*Work instructions*.
- a) How often does Artera now release code to its Production environments, according to the passage on Artera's release schedule?
- b) Please extend the passage on Artera's release schedule, picking up right after its final sentence.

Top of Selected text

Fast-forward to today

As Artera grew, so did our internal operations. We now release code to every one of our Production environments once every two hours on an automated schedule. Instead of waiting two months to deliver a large size of code, we now deploy small incremental changes. This benefits both our customers and our internal teams.

  • From the perspective of our customers, they are able to see product enhancements or new features more frequently. It is very possible that every two hours when we release to production, we are adding some level of value change. The speed to market undoubtedly improves our ability to deliver even more value to our customers.
  • From the perspective of our internal team members, it is so rewarding to see our ideas go live right away. It is much safer to release smaller increments of code since they promote modularity and enhance code organization, making them easier to manage. In the rare event that we introduce a bug in production, the current release pipeline also makes it easier to diagnose and resolve the issue at a timely basis.

Bottom of Selected text
Top of Exercise data

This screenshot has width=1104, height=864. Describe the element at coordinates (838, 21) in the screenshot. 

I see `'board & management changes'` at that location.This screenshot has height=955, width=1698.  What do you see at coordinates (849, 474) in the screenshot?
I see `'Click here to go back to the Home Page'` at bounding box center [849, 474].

Bottom of Exercise data
Top of Exercise data

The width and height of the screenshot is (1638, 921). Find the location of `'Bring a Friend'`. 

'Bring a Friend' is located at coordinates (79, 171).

Bottom of Exercise data

*Responses for each task*.
- a) Once every two hours, on an automated schedule.

- b)
transform your ci/cd pipeline

3 critical learnings that may transform your CI/CD pipeline strategy

The project to improve our release pipeline took a little over a year and a half to complete. I am here to share several learnings that helped us successfully transform our strategy for releasing code frequently and reliably:

  1. COMMUNICATION My teammates and I were aware that we were changing the way that the Engineering teams worked. We kept closely in touch with them and provided regular updates. Our fearless VP of DevOps also met regularly with the senior leadership team to keep them informed of our progress. Whenever a decision needed to be made or an impediment needed to be addressed, there is always support to help the teams move forward. It was critical that we communicated any changes needed. This included a shifting of mindsets about branch methodologies, pre-production deployment practices, QA work, and even low-level details such as how SSL certificates and application configuration are handled in code. Having this transparent communication made sure everyone was aligned to the change and we were able to “turn on” the new pipeline efficiently and effectively.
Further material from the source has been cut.